[tor-talk] Private Exits

Dave Warren dw at thedave.ca
Fri Jul 10 02:50:19 UTC 2020


On Sun, Jun 28, 2020, at 23:49, mpan wrote:
> > The Tor network with Private Exits:
> > Alice uses Tor Browser to connect to myexit.onion.
> > Tor Browser connects to a guard note, then a middle node, then to
> > myexit.onion. myexit.onion provides a portal to the internet via a web
> > interface similar to a VNC session. myexit.onion is not recognized as a
> > Tor exit node and Alice can then go to mywebsite.com without any extra
> > harassment. […]
>  (If I understand that correctly)
> 
> 
>  If the “private exit node” belongs to Alice, then it is no longer
> anonymizing her. 

Correct. This is not the only reason to use tor.


> It’s no different than Alice running a VPN service for
> herself, except it’s very convolutd and wastes resources on hopping
> through Tor for no gain. Similar story with multi-user tor relay from
> some company: the user are not anonymous to the provider, so any
> anonymization layer between them and the final relay is useless.

There actually are some benefits. And of course, some costs/risks.

If I subscribe to a commercial VPN what are the odds that any other customer of that same VPN are using the same last-mile connectivity/wifi as myself? The situation gets worse if I connect to my corporate VPN service, or run my own VPN endpoint.

Unless there are any other users of the same VPN service, I can be tracked as I move between networks, even if I randomize my MAC address or use burner hardware.

Even if there are other users of that same VPN server, are they configured identically?

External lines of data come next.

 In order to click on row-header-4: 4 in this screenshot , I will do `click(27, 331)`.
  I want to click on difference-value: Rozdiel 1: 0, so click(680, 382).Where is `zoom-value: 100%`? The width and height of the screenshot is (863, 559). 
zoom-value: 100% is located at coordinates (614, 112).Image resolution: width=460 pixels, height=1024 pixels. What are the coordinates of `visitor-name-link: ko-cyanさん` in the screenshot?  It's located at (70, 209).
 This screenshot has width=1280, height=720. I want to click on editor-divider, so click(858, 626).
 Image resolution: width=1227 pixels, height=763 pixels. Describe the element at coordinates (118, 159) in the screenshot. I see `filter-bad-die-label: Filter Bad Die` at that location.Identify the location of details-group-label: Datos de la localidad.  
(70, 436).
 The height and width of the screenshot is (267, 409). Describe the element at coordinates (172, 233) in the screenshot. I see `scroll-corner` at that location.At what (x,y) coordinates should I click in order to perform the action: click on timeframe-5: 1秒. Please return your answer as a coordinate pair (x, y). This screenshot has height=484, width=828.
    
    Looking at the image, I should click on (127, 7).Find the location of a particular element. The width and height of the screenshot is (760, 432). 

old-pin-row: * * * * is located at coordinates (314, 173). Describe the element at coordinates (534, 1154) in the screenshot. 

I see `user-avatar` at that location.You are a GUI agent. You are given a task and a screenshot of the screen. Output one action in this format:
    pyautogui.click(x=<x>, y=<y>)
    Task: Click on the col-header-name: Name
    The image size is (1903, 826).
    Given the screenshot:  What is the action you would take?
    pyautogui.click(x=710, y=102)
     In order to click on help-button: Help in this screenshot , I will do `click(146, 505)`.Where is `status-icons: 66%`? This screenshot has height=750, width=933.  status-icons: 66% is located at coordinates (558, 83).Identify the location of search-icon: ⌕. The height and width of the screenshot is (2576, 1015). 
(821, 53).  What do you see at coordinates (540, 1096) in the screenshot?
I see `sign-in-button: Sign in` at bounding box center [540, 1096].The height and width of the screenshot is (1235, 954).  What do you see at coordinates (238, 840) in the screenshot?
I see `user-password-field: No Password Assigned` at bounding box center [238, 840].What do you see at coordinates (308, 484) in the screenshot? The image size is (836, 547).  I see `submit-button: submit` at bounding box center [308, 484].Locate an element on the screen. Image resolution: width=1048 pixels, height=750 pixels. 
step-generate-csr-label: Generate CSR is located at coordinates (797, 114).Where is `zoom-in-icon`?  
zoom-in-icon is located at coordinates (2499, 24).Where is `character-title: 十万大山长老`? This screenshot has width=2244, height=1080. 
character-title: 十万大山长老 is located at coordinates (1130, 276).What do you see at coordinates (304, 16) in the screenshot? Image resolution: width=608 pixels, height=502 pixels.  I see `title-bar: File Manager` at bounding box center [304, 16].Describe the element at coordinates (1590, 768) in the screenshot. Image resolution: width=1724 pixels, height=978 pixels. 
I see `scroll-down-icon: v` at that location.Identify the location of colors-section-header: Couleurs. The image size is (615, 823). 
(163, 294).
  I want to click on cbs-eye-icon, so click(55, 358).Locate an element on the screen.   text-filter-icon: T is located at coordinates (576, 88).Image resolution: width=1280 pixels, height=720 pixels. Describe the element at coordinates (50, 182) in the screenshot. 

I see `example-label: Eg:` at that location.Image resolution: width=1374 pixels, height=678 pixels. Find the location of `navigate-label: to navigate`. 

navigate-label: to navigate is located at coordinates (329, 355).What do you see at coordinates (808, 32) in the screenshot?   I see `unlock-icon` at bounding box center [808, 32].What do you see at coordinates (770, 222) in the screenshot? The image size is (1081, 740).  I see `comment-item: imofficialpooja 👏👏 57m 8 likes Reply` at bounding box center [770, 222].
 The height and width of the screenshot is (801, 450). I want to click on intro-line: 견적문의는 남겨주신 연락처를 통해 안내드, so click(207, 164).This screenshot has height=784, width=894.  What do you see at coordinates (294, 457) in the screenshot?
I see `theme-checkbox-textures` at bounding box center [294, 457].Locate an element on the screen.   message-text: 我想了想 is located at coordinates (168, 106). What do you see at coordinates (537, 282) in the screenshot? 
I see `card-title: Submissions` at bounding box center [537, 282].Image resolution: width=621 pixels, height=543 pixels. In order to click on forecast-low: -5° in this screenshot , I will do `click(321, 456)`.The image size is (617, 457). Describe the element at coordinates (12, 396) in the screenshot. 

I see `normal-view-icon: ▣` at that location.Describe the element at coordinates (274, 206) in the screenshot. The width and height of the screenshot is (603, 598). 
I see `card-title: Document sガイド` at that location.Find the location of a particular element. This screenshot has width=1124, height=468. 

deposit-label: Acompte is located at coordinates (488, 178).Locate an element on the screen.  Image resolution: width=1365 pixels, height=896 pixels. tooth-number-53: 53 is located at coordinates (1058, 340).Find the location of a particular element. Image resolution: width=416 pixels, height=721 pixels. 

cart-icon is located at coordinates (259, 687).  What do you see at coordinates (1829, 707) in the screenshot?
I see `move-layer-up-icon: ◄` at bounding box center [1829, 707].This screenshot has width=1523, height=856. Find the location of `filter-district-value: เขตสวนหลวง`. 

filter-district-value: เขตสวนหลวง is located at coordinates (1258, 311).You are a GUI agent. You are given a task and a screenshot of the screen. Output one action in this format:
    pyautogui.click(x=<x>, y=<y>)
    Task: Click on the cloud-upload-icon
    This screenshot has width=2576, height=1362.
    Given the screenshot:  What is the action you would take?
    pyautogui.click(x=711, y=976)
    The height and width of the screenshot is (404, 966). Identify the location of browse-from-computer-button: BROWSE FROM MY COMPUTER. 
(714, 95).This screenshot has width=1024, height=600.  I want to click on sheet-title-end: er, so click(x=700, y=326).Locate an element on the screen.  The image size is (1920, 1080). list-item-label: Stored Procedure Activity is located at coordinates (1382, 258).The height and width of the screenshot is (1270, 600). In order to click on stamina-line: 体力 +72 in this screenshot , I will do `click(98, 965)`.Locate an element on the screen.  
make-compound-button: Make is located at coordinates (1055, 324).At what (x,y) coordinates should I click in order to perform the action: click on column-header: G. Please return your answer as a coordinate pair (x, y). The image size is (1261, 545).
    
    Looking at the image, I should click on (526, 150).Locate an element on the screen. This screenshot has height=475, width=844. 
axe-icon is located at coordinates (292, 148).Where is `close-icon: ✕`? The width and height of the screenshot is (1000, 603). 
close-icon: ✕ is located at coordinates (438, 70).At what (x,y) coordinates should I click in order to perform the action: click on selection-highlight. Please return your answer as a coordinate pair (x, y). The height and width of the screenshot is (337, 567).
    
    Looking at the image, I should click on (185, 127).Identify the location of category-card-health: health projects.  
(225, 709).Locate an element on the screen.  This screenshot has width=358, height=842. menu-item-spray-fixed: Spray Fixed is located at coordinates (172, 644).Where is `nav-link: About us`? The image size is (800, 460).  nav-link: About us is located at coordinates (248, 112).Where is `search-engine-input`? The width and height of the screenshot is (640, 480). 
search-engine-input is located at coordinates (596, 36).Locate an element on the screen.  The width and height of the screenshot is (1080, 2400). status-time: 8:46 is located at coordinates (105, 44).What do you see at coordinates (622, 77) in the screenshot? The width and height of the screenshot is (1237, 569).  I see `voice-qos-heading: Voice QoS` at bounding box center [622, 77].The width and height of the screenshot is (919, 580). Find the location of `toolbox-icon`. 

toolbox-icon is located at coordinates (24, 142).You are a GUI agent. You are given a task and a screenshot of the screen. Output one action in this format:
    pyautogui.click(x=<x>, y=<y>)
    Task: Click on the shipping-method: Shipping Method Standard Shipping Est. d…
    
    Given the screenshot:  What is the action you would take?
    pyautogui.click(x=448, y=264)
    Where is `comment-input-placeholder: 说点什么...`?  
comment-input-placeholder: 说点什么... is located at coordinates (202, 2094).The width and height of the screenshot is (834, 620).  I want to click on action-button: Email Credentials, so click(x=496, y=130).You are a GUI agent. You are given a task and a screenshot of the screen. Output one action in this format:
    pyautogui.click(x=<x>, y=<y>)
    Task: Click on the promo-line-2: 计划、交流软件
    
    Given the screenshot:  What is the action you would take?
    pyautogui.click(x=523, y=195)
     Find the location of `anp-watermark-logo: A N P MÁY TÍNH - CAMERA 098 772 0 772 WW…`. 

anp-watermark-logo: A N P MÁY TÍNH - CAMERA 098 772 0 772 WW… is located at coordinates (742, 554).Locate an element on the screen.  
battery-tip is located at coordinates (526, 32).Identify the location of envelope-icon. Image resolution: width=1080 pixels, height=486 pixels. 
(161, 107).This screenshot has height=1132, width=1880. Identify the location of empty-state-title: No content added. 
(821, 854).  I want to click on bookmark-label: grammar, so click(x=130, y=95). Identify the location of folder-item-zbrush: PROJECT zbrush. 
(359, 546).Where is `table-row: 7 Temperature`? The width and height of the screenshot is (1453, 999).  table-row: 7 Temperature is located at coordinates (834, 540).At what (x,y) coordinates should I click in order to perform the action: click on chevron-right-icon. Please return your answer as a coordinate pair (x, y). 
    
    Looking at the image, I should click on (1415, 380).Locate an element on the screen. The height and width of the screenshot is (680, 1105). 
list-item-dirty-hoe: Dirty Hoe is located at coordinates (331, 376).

Does the VPN protocol exchange credentials or certificates securely? Is there any other uniqueness in the initial VPN handshake? Has the VPN service modified their defaults over time, meaning that the date I downloaded my configuration file from the provider dictates my settings providing a further fingerprint? Is my VPN client version unique?

By routing the first hop through tor, I am not consistently connecting to one single endpoint, and I blend into the background with other tor users.


>  This idea is also usable right now without any changes to Tor. Alice
> may setup her own proxy and connect to it through Tor. But it offers no
> protection. 

If it were me, I think I would set up a tor hidden service and run a proxy on the .onion to complete the final connection to the internet, either as a proxy or a VPN endpoint.